Insects, rats and smaller species of mammals managed to survive as they could find shelter underground. After a few years when the sunlight started penetrating the atmosphere and the dust clouds were gone, life forms such as ferns came back to life. And so with passing time, trees and forests took birth again. Eventually, with passing years, the planet got a new life.

By the way what if the asteroid collided into an ocean or a sea?

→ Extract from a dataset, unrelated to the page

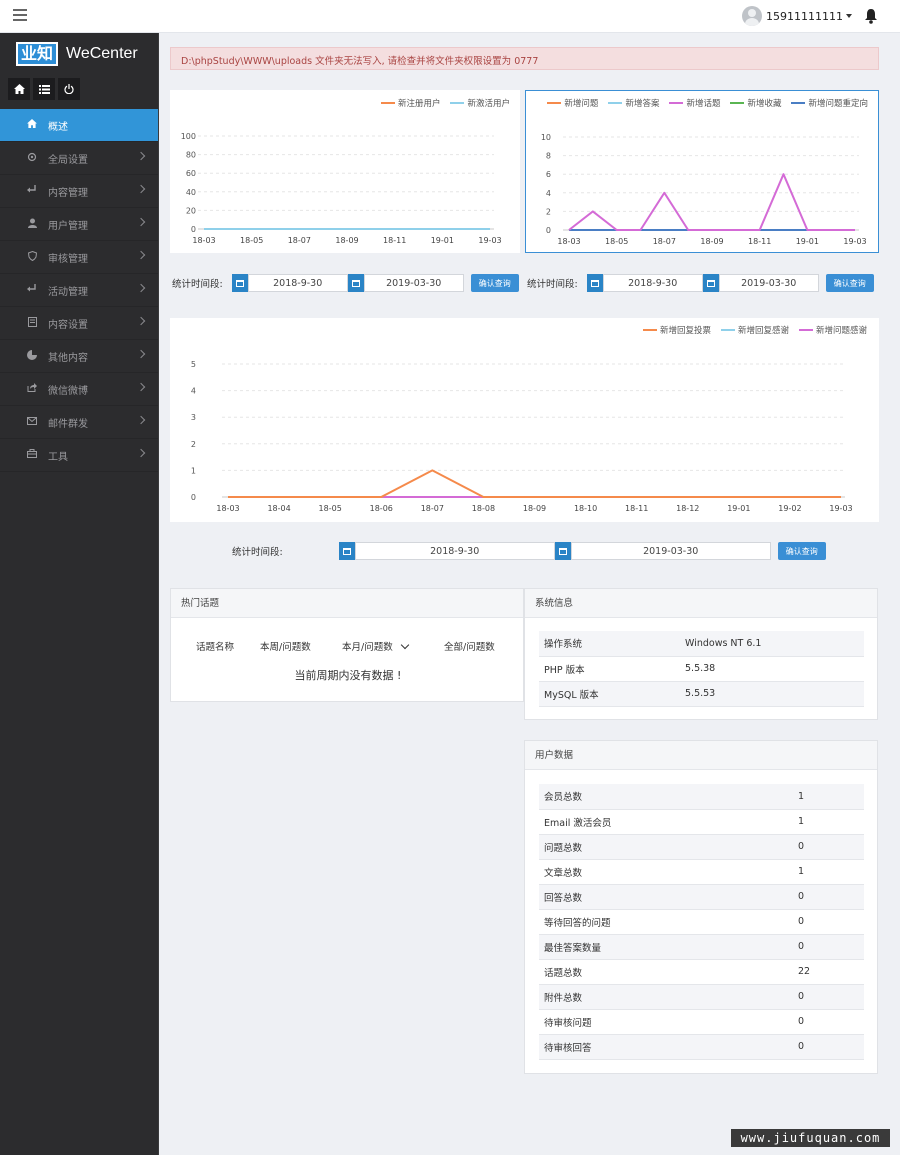 The width and height of the screenshot is (900, 1155). What do you see at coordinates (610, 644) in the screenshot?
I see `row-key: 操作系统` at bounding box center [610, 644].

These chains of events would have been much lesser if the asteroid went down on a water body. The impact would have been absorbed much better than what it took for a landmass. In that case, Tsunamis must have been the major cause of devastation, but yet most of the species of dinosaurs could have survived. But fortunately, for us, that didn't happen.

Now, what if none of it would have happened?

What if the asteroid had missed hitting our planet and would have allowed the dinosaurs to live their natural life in peace? If that asteroid would have missed its target that day, then today we wouldn't be reading and researching dinosaurs at all. Because we would have never existed in the first place. It's because that dinosaurs were wiped out completely that the leftover mammals could survive long enough to multiply into the numbers that we have today! Mammals never got the opportunity to evolve as they were the prime source of food to dinosaurs. Mammals in the era of dinosaurs couldn't make it even to the size of a cat. So if dinosaurs continued to live on the planet, monkeys and humans would have never come into existence at all. It's because mammals were given millions of years to evolve that we are alive today. But yes, dinosaurs do have left us with their descendants like crocodiles, alligators, lizards, snakes, turtles and many more that are still living and breathing with us in our ecosystem.

And thus the asteroid that was ill-fated for the dinosaurs proved to be lucky for us!